Here is how to implement the K-means algorithm using Python

In [1]:
from sklearn.cluster import KMeans
from sklearn.datasets import make_blobs

# Generating synthetic data for clustering
X, _ = make_blobs(n_samples=100, centers=3, random_state=42)

# Creating an instance of KMeans algorithm
kmeans = KMeans(n_clusters=3, init='random', random_state=42)

# Fitting the algorithm to the data
kmeans.fit(X)

# Obtaining the cluster labels for each data point
labels = kmeans.labels_

Here is how to visualize the clusters

In [2]:
import plotly.express as px
import pandas as pd
# Creating a DataFrame with the data and cluster labels
df = pd.DataFrame(X, columns=['x', 'y'])
df['cluster'] = labels.astype(str)

# Visualizing the clusters
fig = px.scatter(df, x='x', y='y', color='cluster', title='K-means Clustering')
fig.show()

# DBSCAN

Here is how to implement the DBSCAN algorithm using Python

In [3]:
from sklearn.cluster import DBSCAN
from sklearn.datasets import make_blobs

# Generating synthetic data for clustering
X, _ = make_blobs(n_samples=100, centers=3, random_state=42)

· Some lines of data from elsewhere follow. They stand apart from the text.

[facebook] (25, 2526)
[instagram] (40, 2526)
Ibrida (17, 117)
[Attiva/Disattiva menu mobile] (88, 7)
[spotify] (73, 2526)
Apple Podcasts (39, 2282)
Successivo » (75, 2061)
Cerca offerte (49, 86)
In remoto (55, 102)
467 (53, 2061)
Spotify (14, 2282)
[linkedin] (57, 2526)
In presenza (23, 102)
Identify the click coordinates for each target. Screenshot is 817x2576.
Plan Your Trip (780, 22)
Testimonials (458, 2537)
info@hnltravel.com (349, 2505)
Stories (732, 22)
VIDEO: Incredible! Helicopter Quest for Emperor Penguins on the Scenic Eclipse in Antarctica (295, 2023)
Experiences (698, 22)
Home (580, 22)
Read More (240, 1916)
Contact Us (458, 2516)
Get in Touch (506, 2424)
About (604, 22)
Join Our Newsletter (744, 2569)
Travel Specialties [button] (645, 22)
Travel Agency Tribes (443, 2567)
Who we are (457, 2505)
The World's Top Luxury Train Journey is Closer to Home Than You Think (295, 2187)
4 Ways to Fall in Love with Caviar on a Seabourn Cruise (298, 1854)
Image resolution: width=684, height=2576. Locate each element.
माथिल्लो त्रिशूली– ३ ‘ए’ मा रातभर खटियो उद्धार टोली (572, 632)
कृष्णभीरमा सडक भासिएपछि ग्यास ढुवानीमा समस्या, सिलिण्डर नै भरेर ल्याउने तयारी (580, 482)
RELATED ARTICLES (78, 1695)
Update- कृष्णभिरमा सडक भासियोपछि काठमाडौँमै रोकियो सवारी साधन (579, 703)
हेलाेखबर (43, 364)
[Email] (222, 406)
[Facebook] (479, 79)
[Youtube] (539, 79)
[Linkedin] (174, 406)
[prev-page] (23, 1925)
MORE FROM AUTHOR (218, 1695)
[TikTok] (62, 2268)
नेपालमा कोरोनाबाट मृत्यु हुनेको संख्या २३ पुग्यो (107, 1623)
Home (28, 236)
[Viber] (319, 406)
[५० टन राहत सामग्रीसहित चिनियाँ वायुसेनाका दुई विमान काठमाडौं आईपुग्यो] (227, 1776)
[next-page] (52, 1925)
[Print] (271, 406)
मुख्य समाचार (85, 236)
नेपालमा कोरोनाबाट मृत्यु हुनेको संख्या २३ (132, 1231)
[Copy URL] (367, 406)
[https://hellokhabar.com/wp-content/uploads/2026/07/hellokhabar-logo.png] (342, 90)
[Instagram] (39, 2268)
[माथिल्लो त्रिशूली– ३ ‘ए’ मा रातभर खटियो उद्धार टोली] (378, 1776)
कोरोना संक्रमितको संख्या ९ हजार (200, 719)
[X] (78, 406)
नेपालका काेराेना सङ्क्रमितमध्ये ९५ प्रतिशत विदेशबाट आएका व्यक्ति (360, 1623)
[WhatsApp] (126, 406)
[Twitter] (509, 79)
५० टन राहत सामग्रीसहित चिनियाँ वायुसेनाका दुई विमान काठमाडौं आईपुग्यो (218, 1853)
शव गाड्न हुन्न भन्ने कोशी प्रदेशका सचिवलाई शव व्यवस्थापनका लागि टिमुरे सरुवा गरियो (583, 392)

# Creating an instance of the DBSCAN class
dbscan = DBSCAN(eps=0.5, min_samples=5)

# Fitting the DBSCAN model to the data
dbscan.fit(X)

# Accessing the labels assigned to each data point
labels = dbscan.labels_

Here is how to visualize the clusters

In [4]:
df = pd.DataFrame(X, columns=['x', 'y'])
df['cluster'] = labels.astype(str)

# Visualizing the clusters
fig = px.scatter(df, x='x', y='y', color='cluster', title='DBSCAN Clustering')
fig.show()

# Agglomerative Clustering

Here is how to implement Agglomerative clustering algorithm using Python

In [5]:
from sklearn.cluster import AgglomerativeClustering
from sklearn.datasets import make_blobs
# Generating synthetic data for clustering
X, _ = make_blobs(n_samples=100, random_state=42)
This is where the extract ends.